I had a lot of cramping from the tenotomy and the deformity freaked me out. I ended up going back to my other OS who told me he could reattach the tendon but I could not wait because the LHB and biceps start scarring in and then it can't effectively be reattached. I didnt want to wait to see if the cramping stopped and then not be able to do anything about it. the deformity was not going to get any better.So after 2 months recovering from the 1st surgery I went back under the knife for reattachment on. 11/30. The surgery was done open and due to heavy scarring in it took over 2 hours for the OS to get at the tendon( he had to cut away some of the muscle) to reattach. I am thrilled with the outcome and like riderk it has not been much of an ordeal for me. The tough part was all of the down time before and after the sept surgery.
I started PT immediately for stretching out of concern about freezing up from sept surgery. My sling came off 12/30 and yesterday I was cleared for strengthening. At PT I was doing curls and some of the exercises I had to stop from the prior surgery. I had no pain except for feeling the insertion point at the extreme ROM. I feel very fortunate based on a lot of the experiences many on this post have had with tendonesis. My feeling is if the tendonesis doesn't work it can always be cut. That would be a lot easier then what I was forced to go through. I went to the gym today, kept it light but was ecstatic to have my bicep back. I was able to curl 15 lbs., do chest presses, push up and various cable exercises.OS said I can start hitting tennis ball in a couple of weeks when my strength starts to come back. I had been very depressed since this summer when my left shoulder finally gave out. Life is good and I'm feel very lucky.
If you're a weightlifter I don't think you'll be happy with the tentotomy. My ROM is better today then it was 2 months after the tentotomy. My OS feels that this isn't necessarily an age based issue but more of lifestyle and appearance.
I hope this helps
MJW & riderk,
Thanks for the quick responses as I have to make the decision by next Tuesday.
If I correctly understood you both, the tendonesis procedure was not too bad for either of you. MJW, after 2 months of experiencing the tentotomy and then having a tendosis, you are much happier with the the results from the tendosis. But riderk, when you said "*I* certainly wish I had not done it", were you referring to the tendosis or your earlier shoulder procedures? One last question- Is the tendosis a faster recovery than the shoulder operations you both had? Thanks again for the input. As I read in other posts on the site, "the decision is sometimes harder than the surgery", and I am in the decision stage still.
Personally speaking, of course, I am not sure it was necessary and since I had subsequent problems with superior instability, not sure that did not contribute to those problems. It is an unusual situation. That being said, it was a breeze recovery-wise. However, it is not the same as your situation at all - you already have a rupture - mine was intact. Your situation is more like my husband's. He did not have it repaired and has no adverse effects. He is 58 now, must've been about 12 years ago. I just asked him - no problem.

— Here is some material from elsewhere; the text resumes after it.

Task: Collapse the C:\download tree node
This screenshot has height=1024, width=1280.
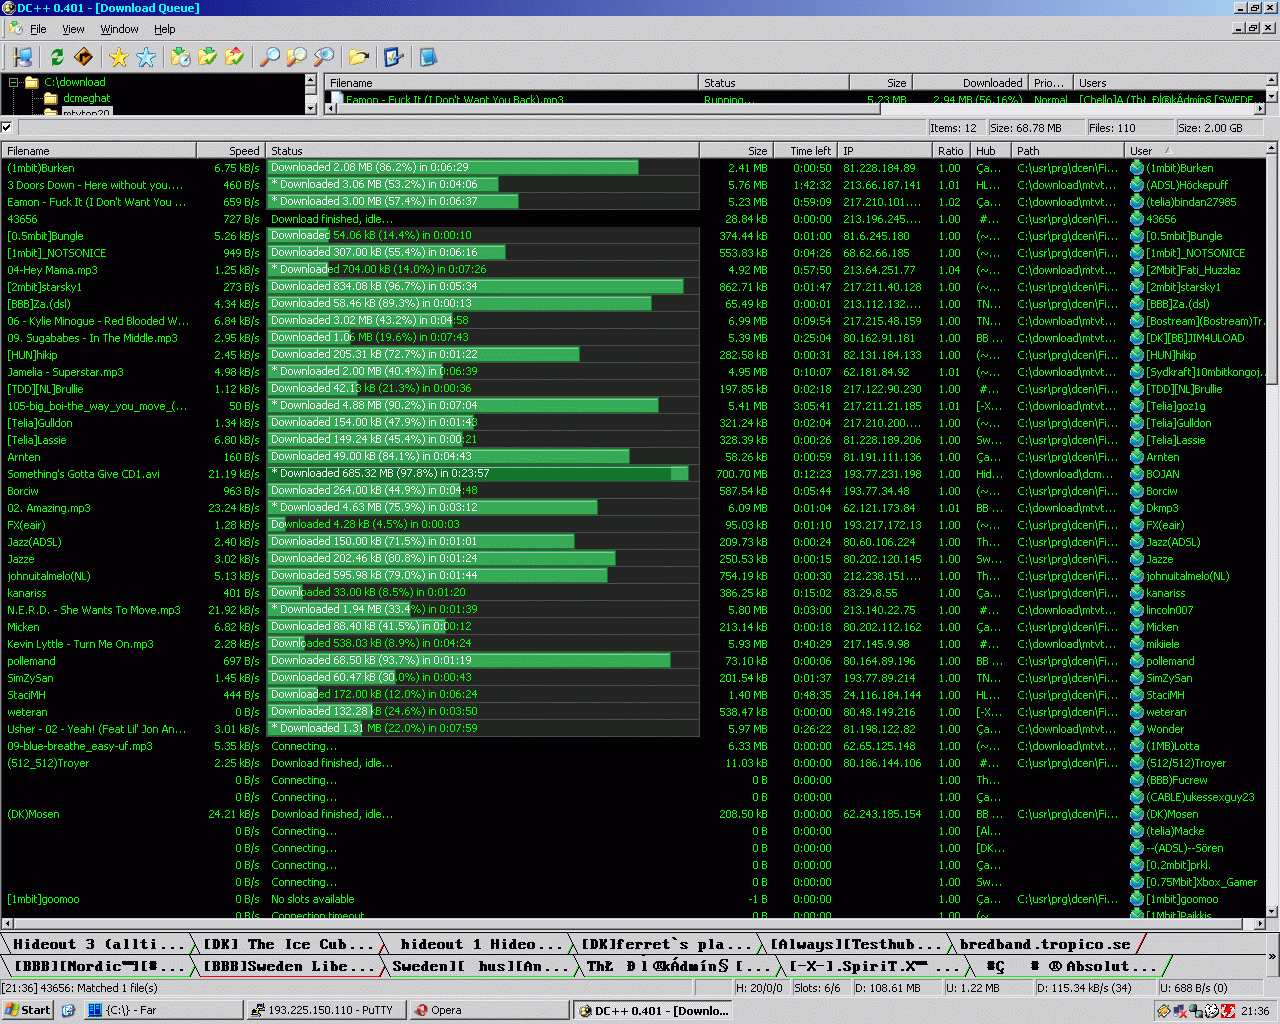Action: (14, 83)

He tore his lifting a really heavy pallet, and has gone on to do major outdoor physical labor around the farm. So is it worth the risks of surgery for not having slight imperfection (I see lots of them due to normal aging when *I* look in the mirror!) Is it going to give you more strength - apparently your surgeon doesn't think so. There will be scarring - that was part of my downfall and came out of nowhere (excessive scarring) or you could have other adverse events that others have suffered (infection, CRPS, etc.)